Apple has a couple new patent applications this morning, spotted by AppleInsider and detailing two very useful features for mobile devices. The first is a method for detecting and adjusting noise resulting from an iPhone vibrating in silent mode, and the second is a design for auto-zooming of content based on the proximity of a user’s face to a screen to present content at the best size for reading depending on how close they are and what they’re looking at.
The vibration motor patent is intended to make silent mode on an iPhone truly silent, by eliminating the noise it can make when the phone is on a flat, hard surface and notifications come in. With a phone call, that can become a major annoyance, especially if you’re not in a position to be able to get to the phone to silence it right away. To remedy this, Apple has worked out a system where microphones or motion sensors on a device can pick up on cues that indicate a phone is making a lot of noise, and change the vibration levels and patterns to compensate and minimize rattle.
Apple covers two types of vibration motors in this patent, including the rotational model it uses in the current iPhone 5 and older models, and the linear magnetic version it implemented in the iPhone 4S and CDMA iPhone 4. Methods to compensate for excessive vibration in both are described, and Apple also addresses how to still provide notifications that will signal a user even if vibration has to be turned way down, describing visual feedback and soft audio alerts that would actually still be quieter than an iPhone rumbling on a hard table top. Already, users can set their camera flash LED to provide notifications via their iPhone’s accessibility settings, which is one way to get around having either an audible or vibration alert signal.
The other patent filing that turned up today describes a replacement for pinch-to-zoom, which provides a way to dynamically alter the size of content based on how close a user gets to the screen. Text and images can both be enlarged or reduced according to what a device’s camera, proximity sensor or SONAR sensor (which Apple described in a previous patent) tells the system about how far away a user’s face is. In one mode called “comfort,” the system would zoom out on content when a user gets close to the screen, and enlarge it when they back further way, making it more convenient and easier to read in each situation. In another mode, called “zoom,” the action is reversed, which could come in handy for more visual content, like if you’re surveying a full painting at a distance, and then move in close for a look at some particular detail.

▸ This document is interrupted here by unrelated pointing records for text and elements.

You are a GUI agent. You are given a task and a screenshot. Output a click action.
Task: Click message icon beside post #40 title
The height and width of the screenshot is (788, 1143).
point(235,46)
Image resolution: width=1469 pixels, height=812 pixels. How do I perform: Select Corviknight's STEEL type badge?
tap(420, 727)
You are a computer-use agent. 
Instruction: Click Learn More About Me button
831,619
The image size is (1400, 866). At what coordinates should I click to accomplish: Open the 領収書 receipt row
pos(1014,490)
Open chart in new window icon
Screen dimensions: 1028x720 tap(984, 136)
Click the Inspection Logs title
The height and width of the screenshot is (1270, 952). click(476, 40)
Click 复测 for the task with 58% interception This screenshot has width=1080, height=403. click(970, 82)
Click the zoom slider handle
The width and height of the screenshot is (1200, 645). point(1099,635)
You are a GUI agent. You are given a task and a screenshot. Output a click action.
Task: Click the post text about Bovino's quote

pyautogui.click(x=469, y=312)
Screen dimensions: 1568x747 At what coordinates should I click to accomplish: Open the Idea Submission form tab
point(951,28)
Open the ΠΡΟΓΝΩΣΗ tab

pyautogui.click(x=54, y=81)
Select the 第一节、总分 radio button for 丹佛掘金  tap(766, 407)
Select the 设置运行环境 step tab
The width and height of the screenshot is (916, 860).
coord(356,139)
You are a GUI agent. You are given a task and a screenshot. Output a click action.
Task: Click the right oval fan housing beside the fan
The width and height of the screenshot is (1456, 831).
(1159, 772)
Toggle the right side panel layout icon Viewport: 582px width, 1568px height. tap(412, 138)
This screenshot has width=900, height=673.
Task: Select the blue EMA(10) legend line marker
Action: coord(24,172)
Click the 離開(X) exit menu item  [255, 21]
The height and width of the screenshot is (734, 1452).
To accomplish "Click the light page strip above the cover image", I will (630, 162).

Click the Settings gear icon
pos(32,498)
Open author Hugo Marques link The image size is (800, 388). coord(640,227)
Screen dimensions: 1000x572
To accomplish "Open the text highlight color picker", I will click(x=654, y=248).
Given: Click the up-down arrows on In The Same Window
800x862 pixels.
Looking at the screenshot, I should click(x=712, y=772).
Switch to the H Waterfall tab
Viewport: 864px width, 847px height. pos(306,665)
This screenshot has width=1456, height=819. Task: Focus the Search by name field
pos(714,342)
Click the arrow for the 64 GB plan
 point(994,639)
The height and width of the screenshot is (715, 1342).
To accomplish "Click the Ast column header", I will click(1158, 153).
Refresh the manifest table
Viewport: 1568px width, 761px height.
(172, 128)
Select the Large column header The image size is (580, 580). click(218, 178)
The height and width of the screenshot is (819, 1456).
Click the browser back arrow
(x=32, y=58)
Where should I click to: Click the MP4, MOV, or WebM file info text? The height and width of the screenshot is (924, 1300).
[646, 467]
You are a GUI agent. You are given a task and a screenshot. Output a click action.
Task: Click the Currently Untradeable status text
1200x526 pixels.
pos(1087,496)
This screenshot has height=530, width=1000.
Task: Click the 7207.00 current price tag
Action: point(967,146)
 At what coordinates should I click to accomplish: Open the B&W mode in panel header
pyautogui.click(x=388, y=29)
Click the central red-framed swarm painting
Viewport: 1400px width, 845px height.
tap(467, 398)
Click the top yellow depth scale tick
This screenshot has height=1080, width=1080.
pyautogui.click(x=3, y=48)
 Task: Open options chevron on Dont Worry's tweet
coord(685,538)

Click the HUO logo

If executed well, this could come in handy as a replacement or supplement for the pinch-to-zoom gesture on small-screened devices especially, where zooming in and out is a constant, repetitive process, especially when viewing web content and trying to navigate full web sites not optimized for mobile. Both the zooming and the vibration alert patent show Apple’s attention to the finer details of the smartphone user experience, and while neither of these designs may ever make it to market, you can tell Apple’s aware of where its devices (and smartphones in general) offer opportunities to significantly improve a user’s enjoyment of their phone.